+++ Dataset extract +++

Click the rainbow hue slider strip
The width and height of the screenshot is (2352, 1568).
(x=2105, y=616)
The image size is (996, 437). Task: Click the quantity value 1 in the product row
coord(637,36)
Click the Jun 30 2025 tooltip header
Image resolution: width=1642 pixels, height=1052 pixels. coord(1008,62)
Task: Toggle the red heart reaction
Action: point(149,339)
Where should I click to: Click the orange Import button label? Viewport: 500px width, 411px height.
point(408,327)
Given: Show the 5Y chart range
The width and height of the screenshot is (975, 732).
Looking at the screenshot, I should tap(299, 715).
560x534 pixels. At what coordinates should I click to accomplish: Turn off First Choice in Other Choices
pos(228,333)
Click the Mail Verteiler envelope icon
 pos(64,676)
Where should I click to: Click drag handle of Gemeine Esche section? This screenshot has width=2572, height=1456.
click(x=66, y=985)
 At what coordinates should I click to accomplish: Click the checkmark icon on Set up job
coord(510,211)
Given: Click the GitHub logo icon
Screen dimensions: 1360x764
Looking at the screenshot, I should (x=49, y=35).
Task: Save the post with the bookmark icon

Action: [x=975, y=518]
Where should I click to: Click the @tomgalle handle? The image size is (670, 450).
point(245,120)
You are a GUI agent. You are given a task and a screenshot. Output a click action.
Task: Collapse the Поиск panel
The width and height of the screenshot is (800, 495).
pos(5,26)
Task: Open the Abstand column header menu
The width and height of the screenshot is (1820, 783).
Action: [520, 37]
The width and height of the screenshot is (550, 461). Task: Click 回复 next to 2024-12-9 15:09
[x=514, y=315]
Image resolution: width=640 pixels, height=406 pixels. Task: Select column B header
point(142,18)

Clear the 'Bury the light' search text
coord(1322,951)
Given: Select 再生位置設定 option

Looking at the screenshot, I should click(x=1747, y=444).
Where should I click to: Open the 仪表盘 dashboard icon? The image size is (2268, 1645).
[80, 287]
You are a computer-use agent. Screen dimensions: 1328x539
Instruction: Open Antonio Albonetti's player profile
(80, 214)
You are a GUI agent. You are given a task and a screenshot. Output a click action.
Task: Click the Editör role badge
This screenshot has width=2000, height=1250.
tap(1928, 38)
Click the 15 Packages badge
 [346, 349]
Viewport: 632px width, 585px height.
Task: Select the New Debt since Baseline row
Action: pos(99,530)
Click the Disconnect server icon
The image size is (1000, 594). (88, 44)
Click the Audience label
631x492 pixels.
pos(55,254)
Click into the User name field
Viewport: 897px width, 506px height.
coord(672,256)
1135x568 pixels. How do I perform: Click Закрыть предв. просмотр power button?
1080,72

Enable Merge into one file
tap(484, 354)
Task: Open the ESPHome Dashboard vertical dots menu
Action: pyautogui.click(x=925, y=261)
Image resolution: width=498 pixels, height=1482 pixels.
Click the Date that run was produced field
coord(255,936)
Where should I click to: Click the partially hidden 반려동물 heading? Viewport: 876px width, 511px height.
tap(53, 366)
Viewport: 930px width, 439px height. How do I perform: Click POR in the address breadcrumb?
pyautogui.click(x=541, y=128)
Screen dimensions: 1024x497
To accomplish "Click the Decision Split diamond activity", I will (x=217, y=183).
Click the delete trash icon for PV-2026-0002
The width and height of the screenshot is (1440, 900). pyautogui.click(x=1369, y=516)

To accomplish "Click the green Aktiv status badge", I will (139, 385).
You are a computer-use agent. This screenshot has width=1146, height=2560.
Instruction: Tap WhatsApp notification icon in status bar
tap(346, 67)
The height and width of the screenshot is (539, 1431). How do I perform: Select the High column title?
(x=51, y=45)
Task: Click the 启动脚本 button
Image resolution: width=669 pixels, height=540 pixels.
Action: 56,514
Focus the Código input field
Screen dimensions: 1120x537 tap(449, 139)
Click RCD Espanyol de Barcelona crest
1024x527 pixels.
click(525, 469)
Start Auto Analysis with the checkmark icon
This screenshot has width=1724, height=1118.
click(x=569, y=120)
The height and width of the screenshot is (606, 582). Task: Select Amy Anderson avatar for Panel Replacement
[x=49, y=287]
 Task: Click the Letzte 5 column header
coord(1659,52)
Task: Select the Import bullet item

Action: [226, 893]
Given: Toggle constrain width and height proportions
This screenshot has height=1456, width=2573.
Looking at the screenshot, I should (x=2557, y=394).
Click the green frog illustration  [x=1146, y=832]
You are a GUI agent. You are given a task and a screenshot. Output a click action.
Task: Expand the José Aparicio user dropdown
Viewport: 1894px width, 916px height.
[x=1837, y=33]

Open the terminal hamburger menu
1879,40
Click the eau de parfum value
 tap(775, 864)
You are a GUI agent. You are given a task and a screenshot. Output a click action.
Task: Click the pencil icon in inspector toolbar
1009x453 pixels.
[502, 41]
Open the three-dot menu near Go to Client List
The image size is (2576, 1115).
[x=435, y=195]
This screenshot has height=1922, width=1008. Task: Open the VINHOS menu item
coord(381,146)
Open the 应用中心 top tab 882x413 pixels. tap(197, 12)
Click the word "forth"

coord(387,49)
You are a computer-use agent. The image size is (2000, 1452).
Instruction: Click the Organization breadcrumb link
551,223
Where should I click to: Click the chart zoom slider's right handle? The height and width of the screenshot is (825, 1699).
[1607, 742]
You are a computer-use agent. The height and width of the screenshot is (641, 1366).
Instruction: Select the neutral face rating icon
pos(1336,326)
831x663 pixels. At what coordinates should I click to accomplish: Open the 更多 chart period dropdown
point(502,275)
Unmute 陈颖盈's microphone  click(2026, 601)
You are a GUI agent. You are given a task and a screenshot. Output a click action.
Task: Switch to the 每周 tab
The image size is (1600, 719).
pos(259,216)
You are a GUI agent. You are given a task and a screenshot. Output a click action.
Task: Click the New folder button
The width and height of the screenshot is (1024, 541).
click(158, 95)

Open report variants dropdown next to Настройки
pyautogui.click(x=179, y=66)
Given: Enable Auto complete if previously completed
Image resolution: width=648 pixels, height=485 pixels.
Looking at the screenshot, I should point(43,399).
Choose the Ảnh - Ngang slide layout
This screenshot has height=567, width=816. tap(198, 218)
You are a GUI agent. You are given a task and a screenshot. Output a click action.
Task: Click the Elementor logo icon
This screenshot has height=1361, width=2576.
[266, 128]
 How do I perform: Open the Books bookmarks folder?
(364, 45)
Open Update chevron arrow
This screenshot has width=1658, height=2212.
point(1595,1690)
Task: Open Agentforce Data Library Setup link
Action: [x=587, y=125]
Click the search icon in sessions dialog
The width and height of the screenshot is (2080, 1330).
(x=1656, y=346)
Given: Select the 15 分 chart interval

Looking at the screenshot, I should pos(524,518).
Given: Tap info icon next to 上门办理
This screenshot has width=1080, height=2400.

+++

» **Short task**
Format every line of the data as a JSON list of strings, one string per line, skipping blank lines.

» **Result**
[
  "Click the rainbow hue slider strip",
  "The width and height of the screenshot is (2352, 1568).",
  "(x=2105, y=616)",
  "The image size is (996, 437). Task: Click the quantity value 1 in the product row",
  "coord(637,36)",
  "Click the Jun 30 2025 tooltip header",
  "Image resolution: width=1642 pixels, height=1052 pixels. coord(1008,62)",
  "Task: Toggle the red heart reaction",
  "Action: point(149,339)",
  "Where should I click to: Click the orange Import button label? Viewport: 500px width, 411px height.",
  "point(408,327)",
  "Given: Show the 5Y chart range",
  "The width and height of the screenshot is (975, 732).",
  "Looking at the screenshot, I should tap(299, 715).",
  "560x534 pixels. At what coordinates should I click to accomplish: Turn off First Choice in Other Choices",
  "pos(228,333)",
  "Click the Mail Verteiler envelope icon",
  " pos(64,676)",
  "Where should I click to: Click drag handle of Gemeine Esche section? This screenshot has width=2572, height=1456.",
  "click(x=66, y=985)",
  " At what coordinates should I click to accomplish: Click the checkmark icon on Set up job",
  "coord(510,211)",
  "Given: Click the GitHub logo icon",
  "Screen dimensions: 1360x764",
  "Looking at the screenshot, I should (x=49, y=35).",
  "Task: Save the post with the bookmark icon",
  "Action: [x=975, y=518]",
  "Where should I click to: Click the @tomgalle handle? The image size is (670, 450).",
  "point(245,120)",
  "You are a GUI agent. You are given a task and a screenshot. Output a click action.",
  "Task: Collapse the Поиск panel",
  "The width and height of the screenshot is (800, 495).",
  "pos(5,26)",
  "Task: Open the Abstand column header menu",
  "The width and height of the screenshot is (1820, 783).",
  "Action: [520, 37]",
  "The width and height of the screenshot is (550, 461). Task: Click 回复 next to 2024-12-9 15:09",
  "[x=514, y=315]",
  "Image resolution: width=640 pixels, height=406 pixels. Task: Select column B header",
  "point(142,18)",
  "Clear the 'Bury the light' search text",
  "coord(1322,951)",
  "Given: Select 再生位置設定 option",
  "Looking at the screenshot, I should click(x=1747, y=444).",
  "Where should I click to: Open the 仪表盘 dashboard icon? The image size is (2268, 1645).",
  "[80, 287]",
  "You are a computer-use agent. Screen dimensions: 1328x539",
  "Instruction: Open Antonio Albonetti's player profile",
  "(80, 214)",
  "You are a GUI agent. You are given a task and a screenshot. Output a click action.",
  "Task: Click the Editör role badge",
  "This screenshot has width=2000, height=1250.",
  "tap(1928, 38)",
  "Click the 15 Packages badge",
  " [346, 349]",
  "Viewport: 632px width, 585px height.",
  "Task: Select the New Debt since Baseline row",
  "Action: pos(99,530)",
  "Click the Disconnect server icon",
  "The image size is (1000, 594). (88, 44)",
  "Click the Audience label",
  "631x492 pixels.",
  "pos(55,254)",
  "Click into the User name field",
  "Viewport: 897px width, 506px height.",
  "coord(672,256)",
  "1135x568 pixels. How do I perform: Click Закрыть предв. просмотр power button?",
  "1080,72",
  "Enable Merge into one file",
  "tap(484, 354)",
  "Task: Open the ESPHome Dashboard vertical dots menu",
  "Action: pyautogui.click(x=925, y=261)",
  "Image resolution: width=498 pixels, height=1482 pixels.",
  "Click the Date that run was produced field",
  "coord(255,936)",
  "Where should I click to: Click the partially hidden 반려동물 heading? Viewport: 876px width, 511px height.",
  "tap(53, 366)",
  "Viewport: 930px width, 439px height. How do I perform: Click POR in the address breadcrumb?",
  "pyautogui.click(x=541, y=128)",
  "Screen dimensions: 1024x497",
  "To accomplish \"Click the Decision Split diamond activity\", I will (x=217, y=183).",
  "Click the delete trash icon for PV-2026-0002",
  "The width and height of the screenshot is (1440, 900). pyautogui.click(x=1369, y=516)",
  "To accomplish \"Click the green Aktiv status badge\", I will (139, 385).",
  "You are a computer-use agent. This screenshot has width=1146, height=2560.",
  "Instruction: Tap WhatsApp notification icon in status bar",
  "tap(346, 67)",
  "The height and width of the screenshot is (539, 1431). How do I perform: Select the High column title?",
  "(x=51, y=45)",
  "Task: Click the 启动脚本 button",
  "Image resolution: width=669 pixels, height=540 pixels.",
  "Action: 56,514",
  "Focus the Código input field",
  "Screen dimensions: 1120x537 tap(449, 139)",
  "Click RCD Espanyol de Barcelona crest",
  "1024x527 pixels.",
  "click(525, 469)",
  "Start Auto Analysis with the checkmark icon",
  "This screenshot has width=1724, height=1118.",
  "click(x=569, y=120)",
  "The height and width of the screenshot is (606, 582). Task: Select Amy Anderson avatar for Panel Replacement",
  "[x=49, y=287]",
  " Task: Click the Letzte 5 column header",
  "coord(1659,52)",
  "Task: Select the Import bullet item",
  "Action: [226, 893]",
  "Given: Toggle constrain width and height proportions",
  "This screenshot has height=1456, width=2573.",
  "Looking at the screenshot, I should (x=2557, y=394).",
  "Click the green frog illustration  [x=1146, y=832]",
  "You are a GUI agent. You are given a task and a screenshot. Output a click action.",
  "Task: Expand the José Aparicio user dropdown",
  "Viewport: 1894px width, 916px height.",
  "[x=1837, y=33]",
  "Open the terminal hamburger menu",
  "1879,40",
  "Click the eau de parfum value",
  " tap(775, 864)",
  "You are a GUI agent. You are given a task and a screenshot. Output a click action.",
  "Task: Click the pencil icon in inspector toolbar",
  "1009x453 pixels.",
  "[502, 41]",
  "Open the three-dot menu near Go to Client List",
  "The image size is (2576, 1115).",
  "[x=435, y=195]",
  "This screenshot has height=1922, width=1008. Task: Open the VINHOS menu item",
  "coord(381,146)",
  "Open the 应用中心 top tab 882x413 pixels. tap(197, 12)",
  "Click the word \"forth\"",
  "coord(387,49)",
  "You are a computer-use agent. The image size is (2000, 1452).",
  "Instruction: Click the Organization breadcrumb link",
  "551,223",
  "Where should I click to: Click the chart zoom slider's right handle? The height and width of the screenshot is (825, 1699).",
  "[1607, 742]",
  "You are a computer-use agent. The height and width of the screenshot is (641, 1366).",
  "Instruction: Select the neutral face rating icon",
  "pos(1336,326)",
  "831x663 pixels. At what coordinates should I click to accomplish: Open the 更多 chart period dropdown",
  "point(502,275)",
  "Unmute 陈颖盈's microphone  click(2026, 601)",
  "You are a GUI agent. You are given a task and a screenshot. Output a click action.",
  "Task: Switch to the 每周 tab",
  "The image size is (1600, 719).",
  "pos(259,216)",
  "You are a GUI agent. You are given a task and a screenshot. Output a click action.",
  "Task: Click the New folder button",
  "The width and height of the screenshot is (1024, 541).",
  "click(158, 95)",
  "Open report variants dropdown next to Настройки",
  "pyautogui.click(x=179, y=66)",
  "Given: Enable Auto complete if previously completed",
  "Image resolution: width=648 pixels, height=485 pixels.",
  "Looking at the screenshot, I should point(43,399).",
  "Choose the Ảnh - Ngang slide layout",
  "This screenshot has height=567, width=816. tap(198, 218)",
  "You are a GUI agent. You are given a task and a screenshot. Output a click action.",
  "Task: Click the Elementor logo icon",
  "This screenshot has height=1361, width=2576.",
  "[266, 128]",
  " How do I perform: Open the Books bookmarks folder?",
  "(364, 45)",
  "Open Update chevron arrow",
  "This screenshot has width=1658, height=2212.",
  "point(1595,1690)",
  "Task: Open Agentforce Data Library Setup link",
  "Action: [x=587, y=125]",
  "Click the search icon in sessions dialog",
  "The width and height of the screenshot is (2080, 1330).",
  "(x=1656, y=346)",
  "Given: Select the 15 分 chart interval",
  "Looking at the screenshot, I should pos(524,518).",
  "Given: Tap info icon next to 上门办理",
  "This screenshot has width=1080, height=2400."
]